Are we the only mammal who thinks we don’t have to follow these rules? That we don’t have to pass on a thousand previous generations of experience? That’s not acceptable.

Powell is a powerfully persuasive speaker with a great deal of integrity. Earlier he had mentioned children’s need to belong to a group, be it a family or a gang. I admire his comparing human families to a lion pride and specifically referring to us as “mammals,” who are subject to the same basic needs and instincts.

It’s dangerous when humans try to distinguish ourselves from the animal kingdom, as somehow above it. Philosophers and theologians have spent millennia trying to find a solid argument for why we are not animals, but this line of thought abandons all we may learn by studying our animal nature. Powell has deep insights into what motivates us by watching Animal Planet, and we have much to learn about ourselves by observing our primate relatives on the evolutionary tree.

Powell’s example of the lion pride resembles hierarchies found in ape and monkey societies. In 1925, the London Zoo put together a baboon exhibit, bringing 99 male baboons and 36 females into an enclosure where each had about 60 square feet of personal space. Six years later, 35 of the males and five of the females were still alive. The remaining females were removed for their own safety, as fighting among the male baboons had killed off much of the zoo’s population.
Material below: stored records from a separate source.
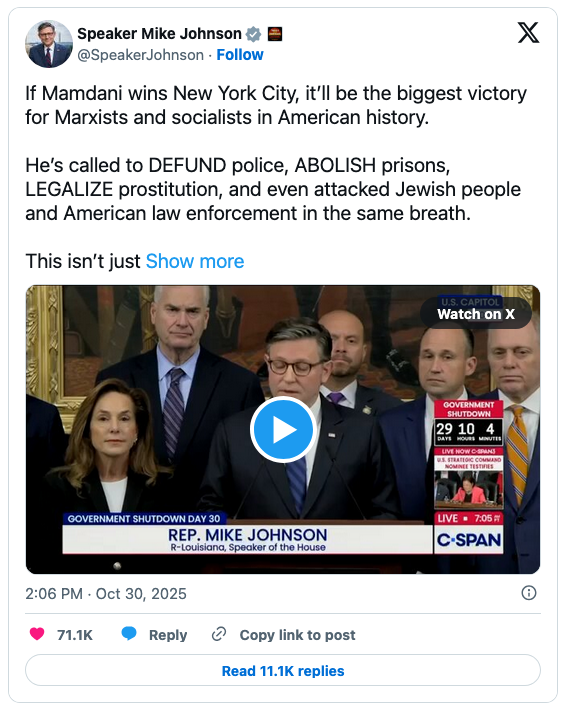Click the affiliation badge beside the verified checkmark
This screenshot has width=568, height=709.
pos(275,34)
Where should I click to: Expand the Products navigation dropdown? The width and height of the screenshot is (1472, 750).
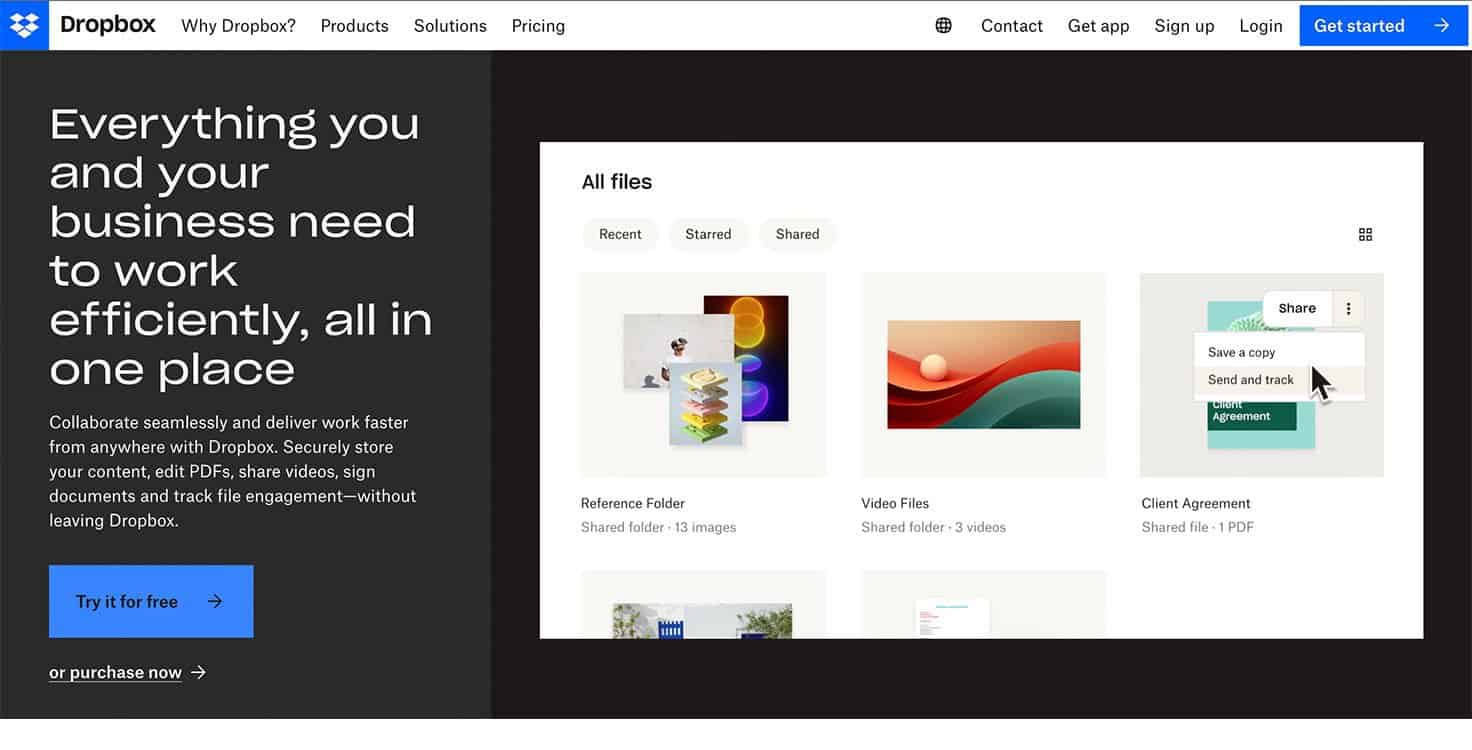[x=354, y=26]
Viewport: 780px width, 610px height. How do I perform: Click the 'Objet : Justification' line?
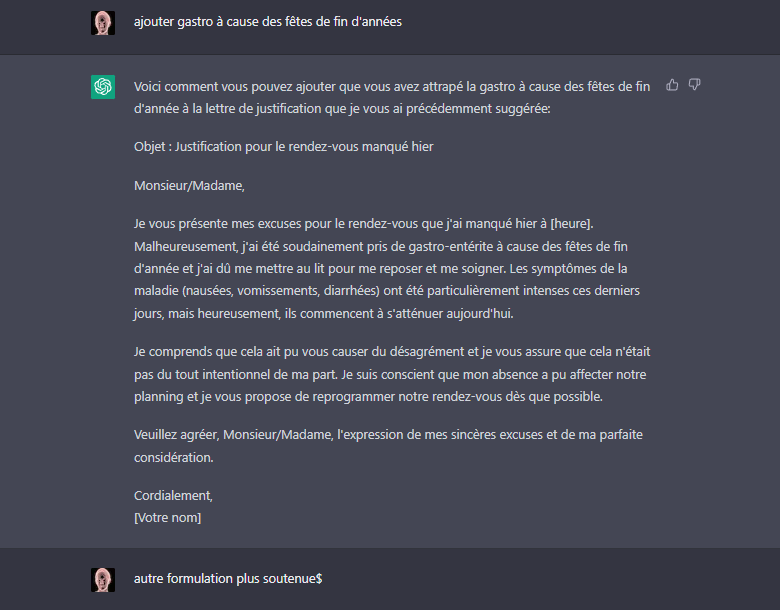[x=284, y=147]
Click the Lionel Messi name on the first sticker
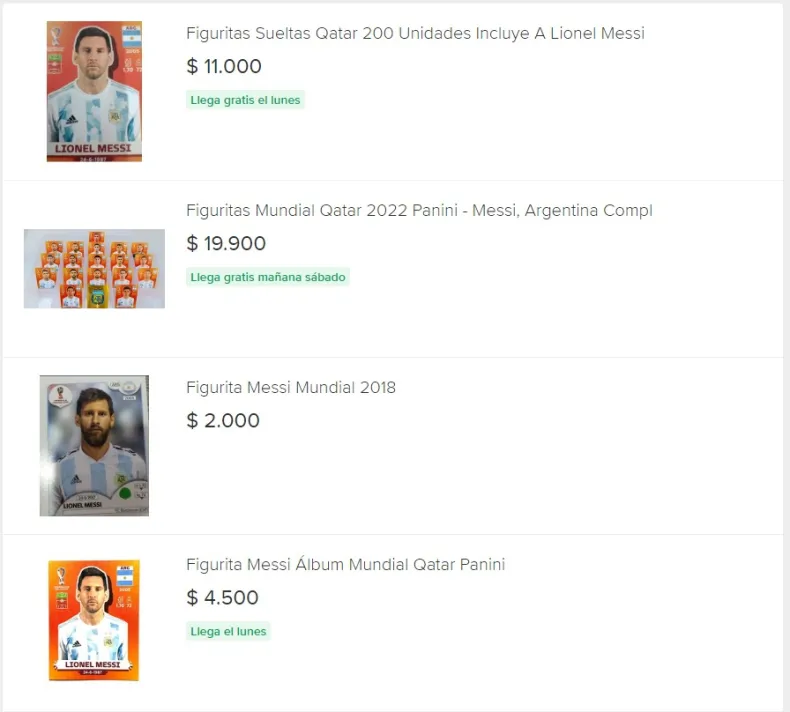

The incident was seen as reinforcing the idea of animal savagery, that such violence was in the baboons’ nature and humans were above such baser instincts, but if such behavior were to occur in the wild, baboons would quickly be driven to extinction. Eventually, a more rational explanation came to light, as Carl Sagan and Ann Druyan elucidate:

What had gone wrong on Monkey Hill? First, almost all of the baboons introduced to the “colony” were unknown to one another. There was no long-term mutual habituation, no prior establishment of dominance hierarchies, no common understanding in these harem-obsessed males of who was to have many females and who none at all. No kinship-based female dominance hierarchy had been established.

Baboons in the wild are born into a cultural context, where there are adults with social relationships already worked out. The London Zoo’s baboons were all thrown in together at random, stripped of their social network, and forced to work out a completely new social hierarchy on the spot, resulting in unconscionable acts of mortal violence. As with Powell’s lion pride example, baboon children are part of a culture, a social network and they learn their place in it, the way it works, and how they may rise in status within it.


Piled baboons

Piled baboons
Credit: Tambako the Jaguar

There are examples of patriarchal and matriarchal social hierarchies in primate societies, each conferring the advantage of stability on the whole. Rather than look down on the animal kingdom as something meant for subjugation, we can see the importance of family and community for providing social stability from which we all benefit.